Leggendo il rapporto si comprende chiaramente quanto l’inverno demografico che minaccia il futuro del Paese non abbia ancora prodotto un’attenzione verso il benessere e lo sviluppo delle nuove generazioni. In particolare, il divario sociale e territoriale continua a rappresentare una barriera invalicabile per molte famiglie. E tutto questo rende le condizioni di crescita fortemente disomogenee a seconda di dove si nasce. È un quadro piuttosto allarmante, insomma, per un Paese che rischia di essere fatto ulteriormente a pezzi dall’Autonomia differenziata, a cui però si oppongono alcuni quesiti dei “Referendum di primavera”.
Un Paese diviso
L’Italia, in ogni caso, vanta ancora uno dei tassi di mortalità infantile più bassi tra i Paesi sviluppati, ma c’è una disparità significativa: nascere nel Mezzogiorno comporta un rischio di mortalità nel primo anno di vita superiore del 50% rispetto al resto del Paese.
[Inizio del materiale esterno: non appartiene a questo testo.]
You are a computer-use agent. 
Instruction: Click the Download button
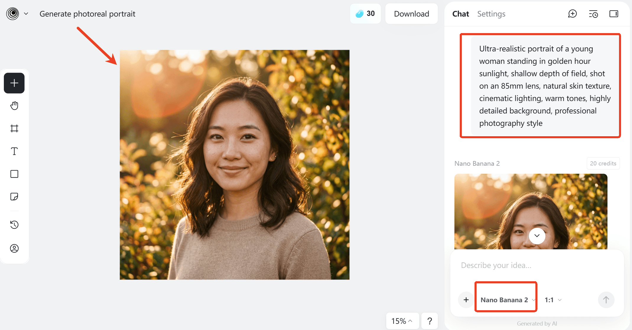411,14
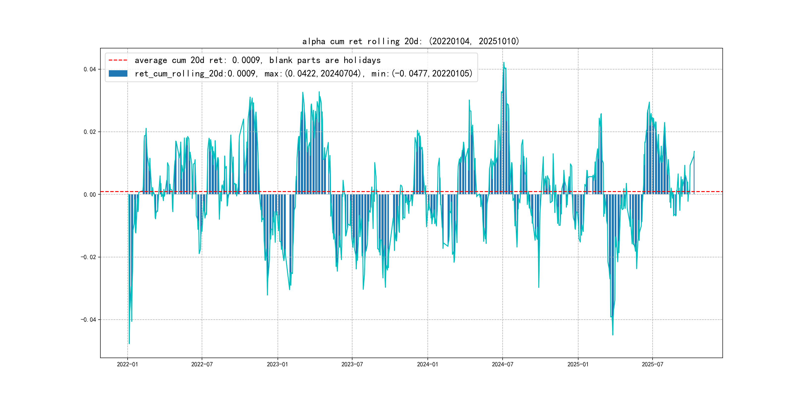Click the red dashed legend line sample
803x402 pixels.
(x=118, y=60)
Nel rapporto Crc, da un lato si registrano miglioramenti sporadici, dall’altro molte criticità rimangono irrisolte, con disparità sempre più marcate. Non solo tra Nord e Sud, ma anche all’interno delle stesse macro-aree. Tornando alla mortalità infantile, pur essendo in lieve calo a livello nazionale (2,57%), è in aumento in sei regioni: tra queste spiccano Calabria (4,16%o), Sicilia (3,89%o) e Liguria (3,27%o). L’Umbria, con un tasso dell’1,15%o, si conferma invece la regione più virtuosa.
Scuola e povertà
Sul fronte della scuola, il tasso di abbandono scolastico appare diminuito nella maggior parte delle regioni, ma resta un problema serio in Abruzzo, Sardegna e nelle province autonome di Bolzano e Trento. Il servizio mensa registra pure un lieve miglioramento, ma le differenze restano drammatiche. In Sicilia solo il 12,7% degli studenti della scuola primaria può accedere al servizio, mentre in Puglia e Campania le percentuali salgono rispettivamente al 18,5 e al 24%. Ironia della sorte, proprio le regioni con il tasso di povertà minorile più elevato sono quelle dove i bambini avrebbero maggiore necessità di un pasto sicuro almeno una volta al giorno.
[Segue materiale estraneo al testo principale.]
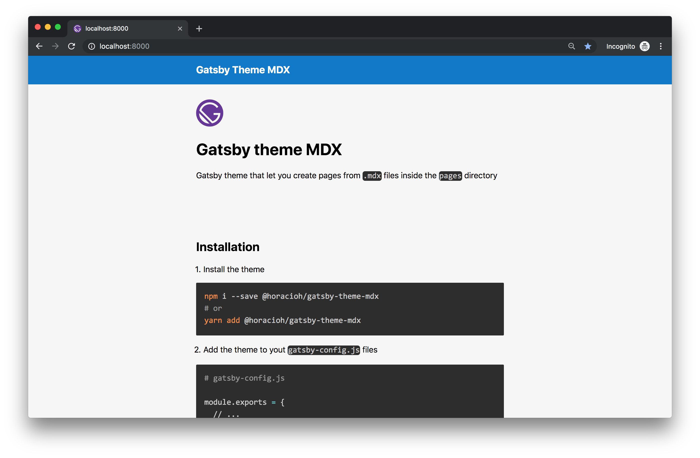Open Chrome three-dot menu

[661, 46]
Nidi, un traguardo lontano
Nonostante un leggero aumento, la copertura degli asili nido in Italia resta ancora ferma al 30%, ben al di sotto del 33% fissato per il 2010 e lontanissima dall’obiettivo del 45% per il 2030. Preoccupa quindi, e non poco, la decisione del governo di ridurre il Fondo nazionale per il sistema zero-sei e di rivedere gli obiettivi di copertura: il target regionale è stato abbassato al 15%, anziché mantenere il 33% a livello comunale, congelando di fatto le disuguaglianze territoriali.
Sport e cultura
Le opportunità extrascolastiche, come sport e lettura, ripropongono la frammentazione territoriale. I giovani del centro-nord accedono più facilmente a infrastrutture sportive e biblioteche, mentre nel Mezzogiorno queste attività restano ancora un privilegio. La lettura nel tempo libero è meno diffusa in regioni come Sicilia, Campania e Calabria, mentre Toscana e Trentino-Alto Adige guidano la classifica.
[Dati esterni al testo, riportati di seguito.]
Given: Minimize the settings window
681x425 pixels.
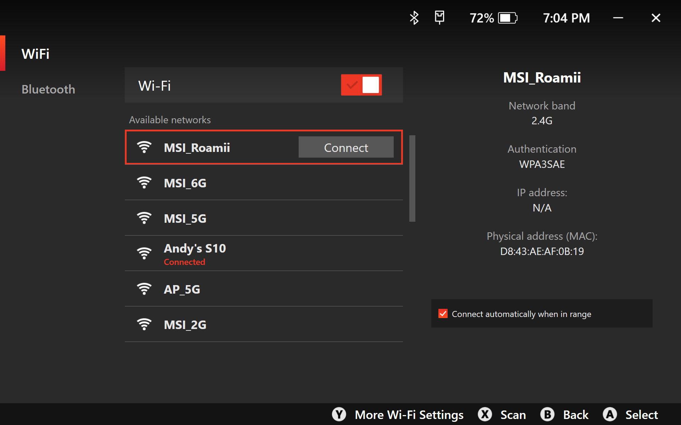Looking at the screenshot, I should [618, 18].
Giustizia minorile, un sistema in crisi
Un altro dato inquietante che emerge dal report riguarda il numero di minorenni trattenuti negli istituti penali, che è più che raddoppiato in pochi anni. Dai 139 del 2021 si è passati ai 311 del 2024. Questo aumento, sottolineano gli esperti, non riflette una “peggior qualità umana” dei ragazzi, ma una crisi del sistema giudiziario minorile, che sembra aver perso il focus su percorsi educativi e di risocializzazione, da sempre considerati prioritari rispetto alla detenzione.
Un’agenda per il futuro
I dati del rapporto Crc, insomma, fotografano una realtà poco tranquilizzante: crescere in Italia non è uguale per tutti. In assenza di un approccio sistemico, che garantisca a tutti i bambini, indipendentemente dal luogo in cui vivono o dalla famiglia di provenienza, pari opportunità, l’inverno demografico che ci aspetta sarà lungo e difficile da affrontare.